Yesterday, Sylvain Moulherat and Léa Pautrel attended the defense of this PhD thesis led by Johan Ludot, using the ocellated lizard (Timon lepidus), a protected and threatened species, as a model.

In peri-urban environments, the diffuse expansion of urbanization at the interface with agricultural and natural areas creates new landscape configurations. Species responses, both at the individual and population levels, depend on their life-history traits as well as on the spatial structure of these environments. This thesis aims to understand how to integrate these ecological requirements into spatial planning processes. As a cavity-dependent species, the ocellated lizard faces both opportunities offered by certain anthropogenic structures and constraints related to habitat fragmentation and artificialization. Along a Mediterranean urbanization gradient, this work analyzes, at multiple scales, the influence of habitat configuration, urbanization intensity, and landscape dynamics on species distribution, space use, connectivity, and population viability. To do so, it combines approaches from landscape genetics, individual behavior monitoring through radiotracking, and modeling tools for species distribution and population dynamics.
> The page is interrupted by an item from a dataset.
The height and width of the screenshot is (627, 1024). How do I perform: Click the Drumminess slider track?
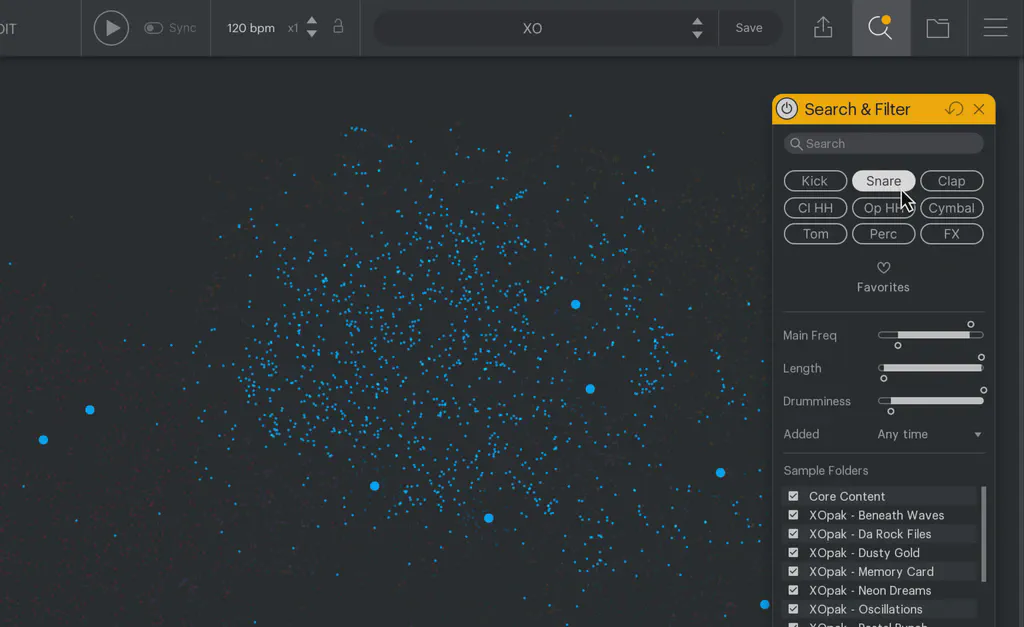point(930,401)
It is within this framework that our SimOïko and OCAPI tools were used.

OCAPI enables the management of camera trap data, facilitating its use in ecological studies and thereby improving the quality of the analyses produced.
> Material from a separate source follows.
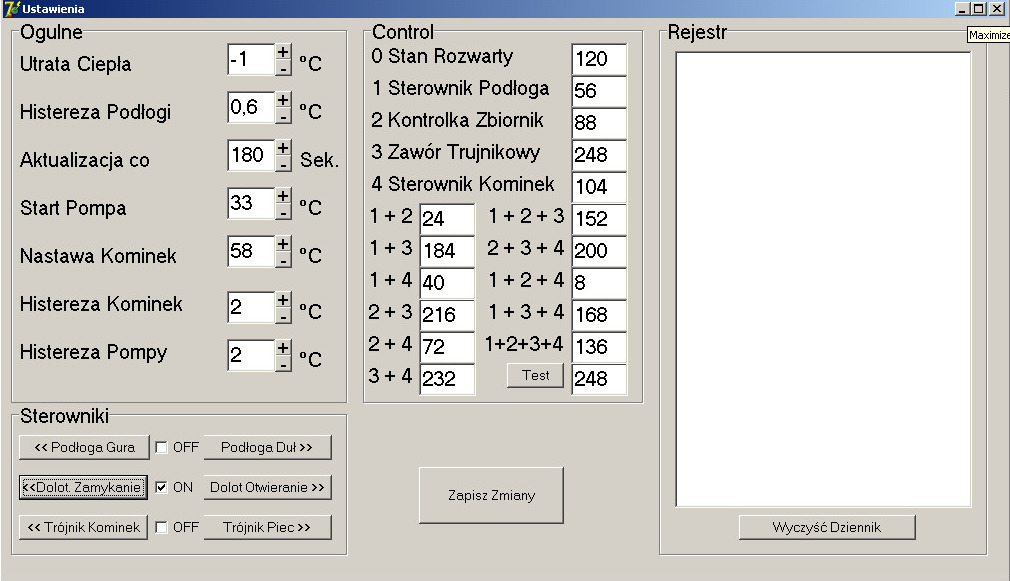Click inside the Rejestr log area

823,280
A key question then arises: how can this ecological knowledge be integrated into operational planning tools?
SimOïko provides an answer by translating this knowledge into analyses that can be directly applied to planning. By incorporating ecological parameters such as survival, reproduction, and movement, it makes it possible to simulate population dynamics and to concretely assess the impact of landscape configurations on species viability and their dispersal capacities.

This work highlights the value of combining scientific approaches to better understand how living systems function—and, above all, to integrate this knowledge from the very early stages of project design (“design for nature”).

At TerrOïko, we are very pleased to have contributed to this thesis through the use of our tools.

Congratulations to Johan for this comprehensive and impactful work, as well as to all members of the jury and supervisors:
Aurélie Coulon, Benoit Charrasse, Sébastien Devillard, Francis Isselin, Solène Croci, Stéphanie Manel, Bjöern Reineking.